Only the lines from the one containing "Click the arrow" through the end of the data are wanted, reproduced exactly and without pictures.

══════════

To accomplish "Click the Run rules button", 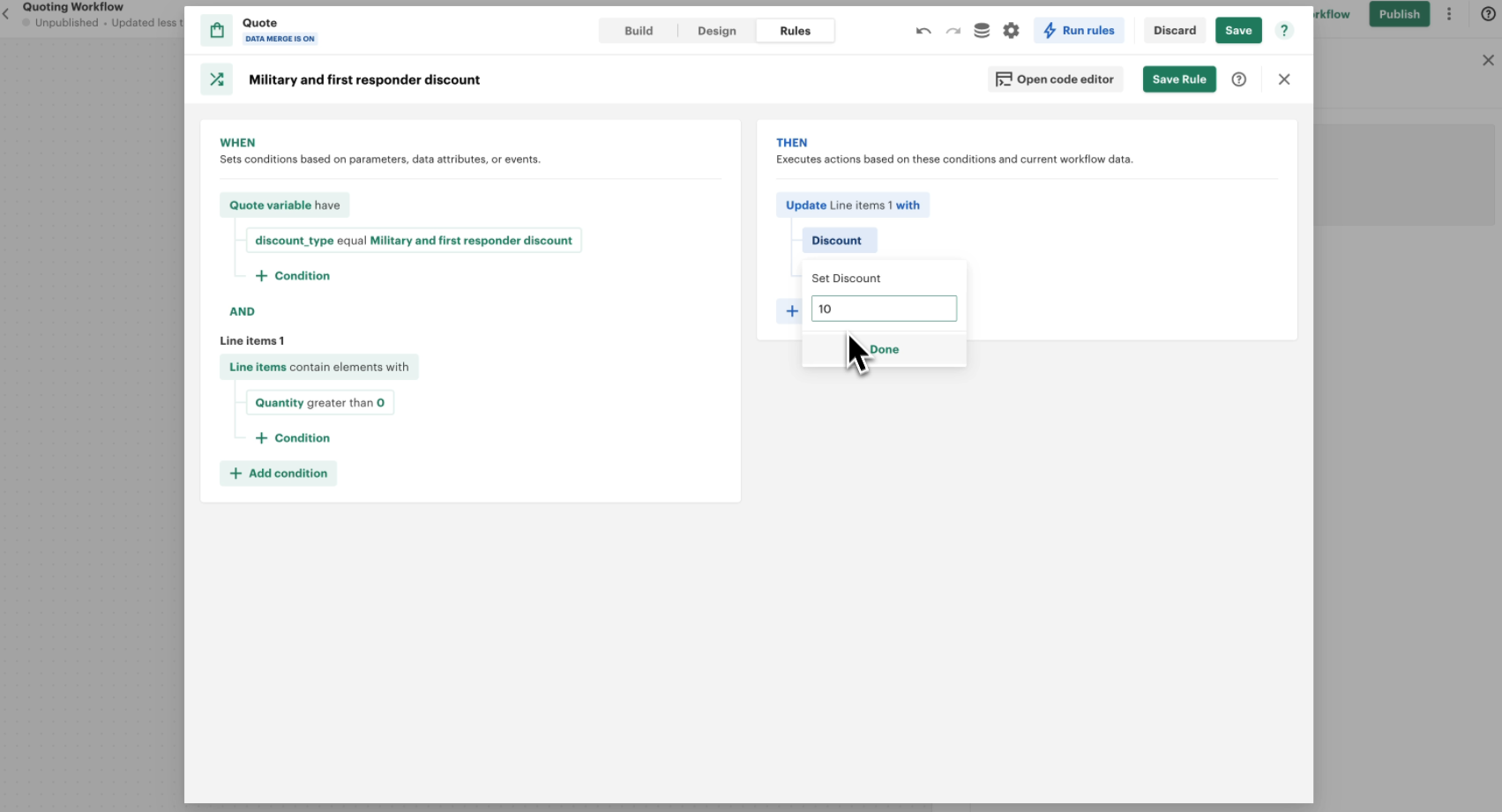I will pyautogui.click(x=1079, y=31).
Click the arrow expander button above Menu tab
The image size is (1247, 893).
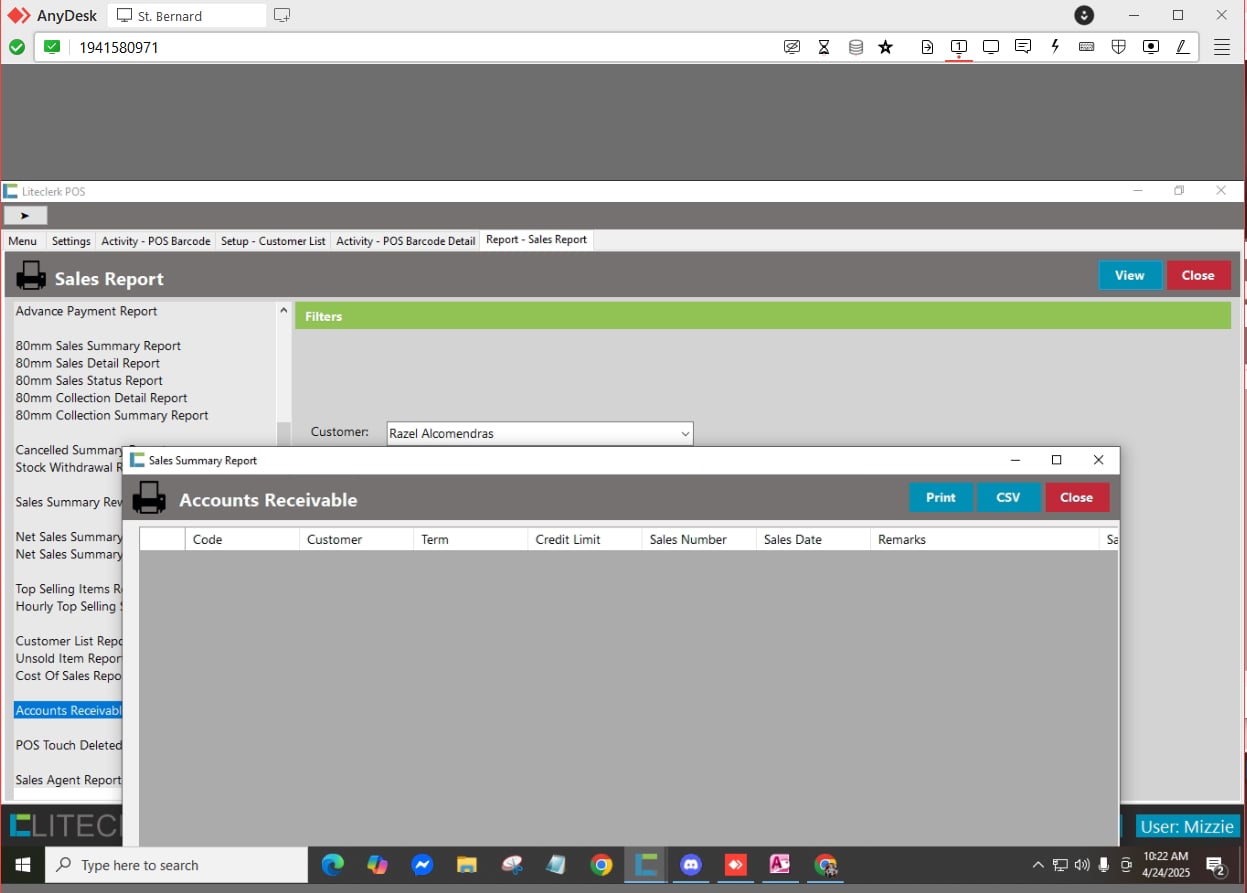[25, 215]
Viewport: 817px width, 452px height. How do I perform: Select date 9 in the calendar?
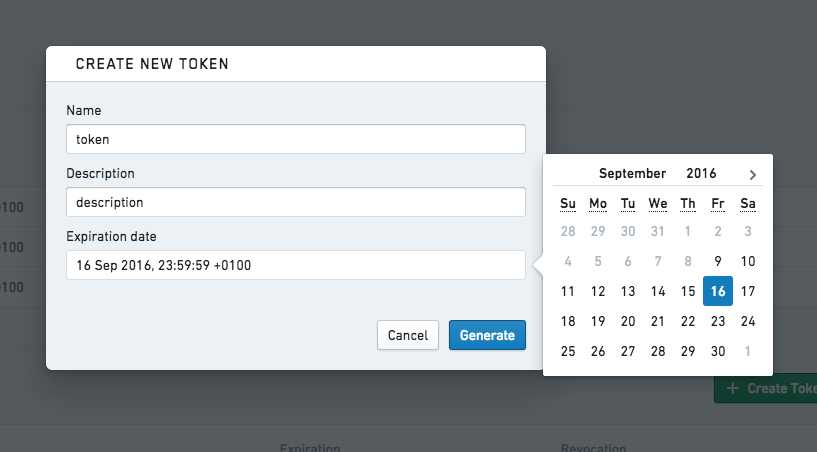click(x=718, y=261)
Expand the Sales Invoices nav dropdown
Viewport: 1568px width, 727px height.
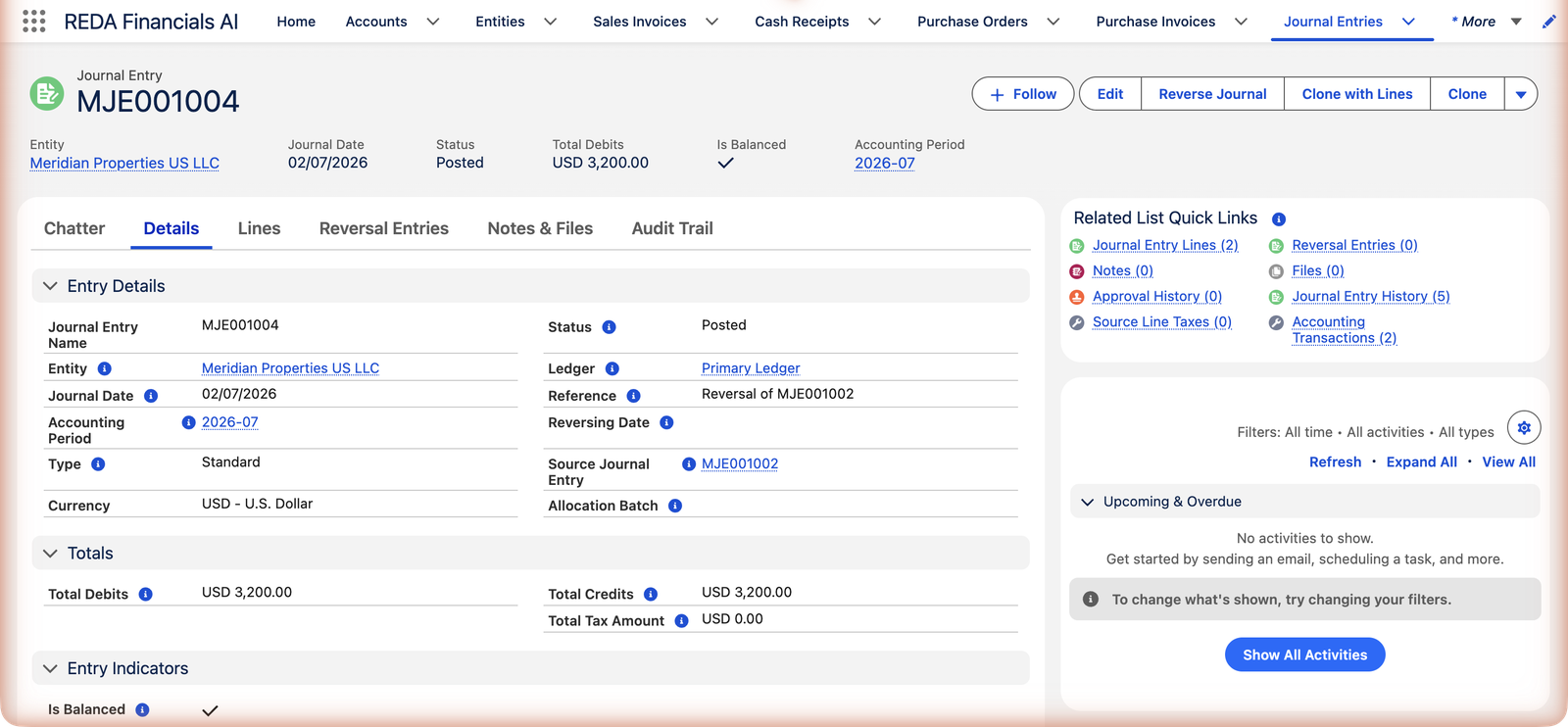coord(712,22)
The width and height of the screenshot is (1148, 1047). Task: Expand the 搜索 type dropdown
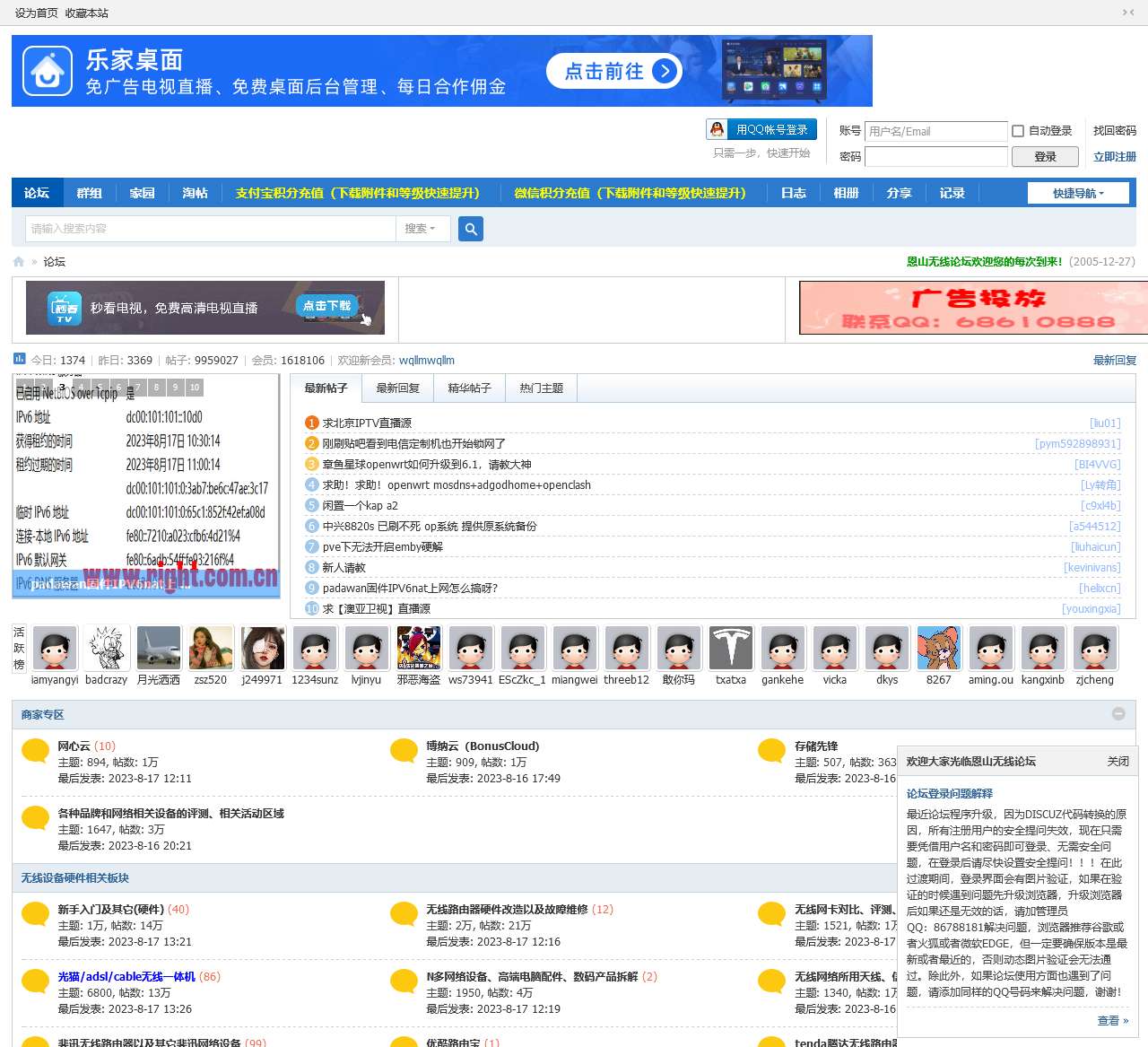[x=420, y=229]
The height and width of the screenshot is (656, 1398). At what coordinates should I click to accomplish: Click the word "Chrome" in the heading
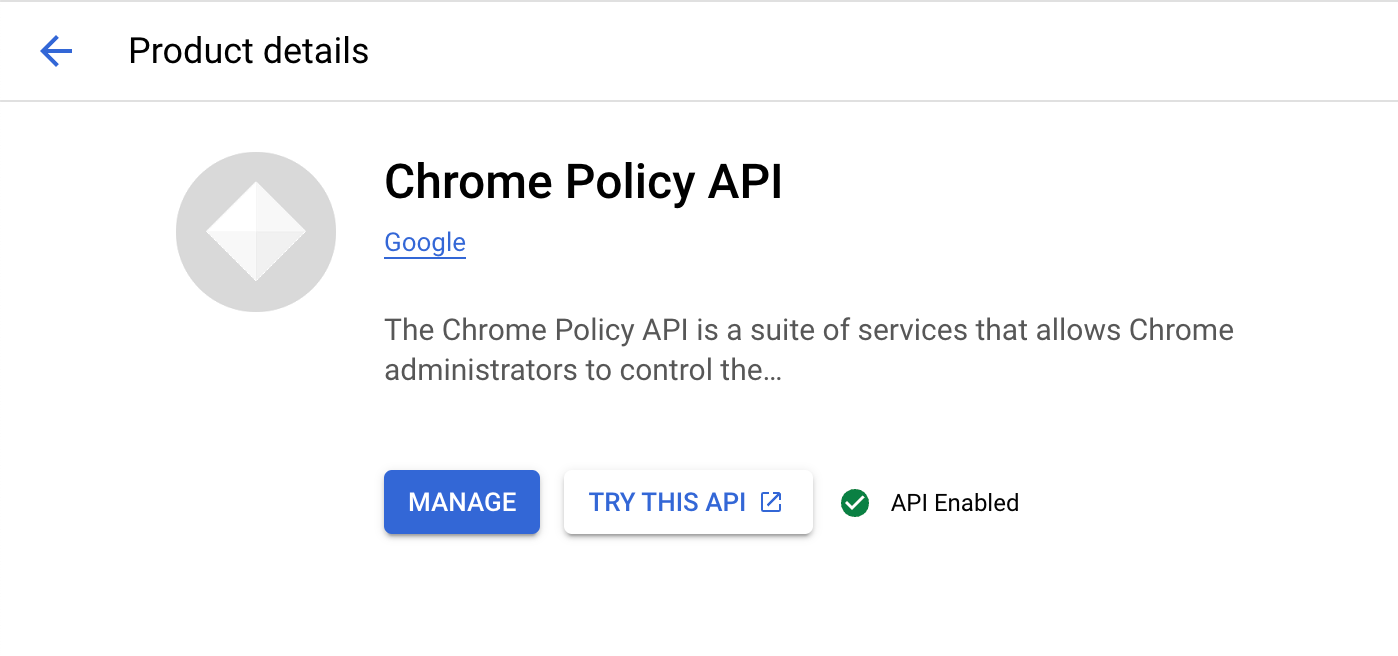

══════════

Answer below =
Click the arrow expander button above Menu tab
The image size is (1247, 893).
[25, 215]
Viewport: 817px width, 452px height. How do I perform: Select date 9 in the calendar?
click(x=718, y=261)
Expand the Sales Invoices nav dropdown
Viewport: 1568px width, 727px height.
coord(712,22)
The width and height of the screenshot is (1148, 1047). Task: Expand the 搜索 type dropdown
[x=420, y=229]
The height and width of the screenshot is (656, 1398). At what coordinates should I click to accomplish: Click the word "Chrome" in the heading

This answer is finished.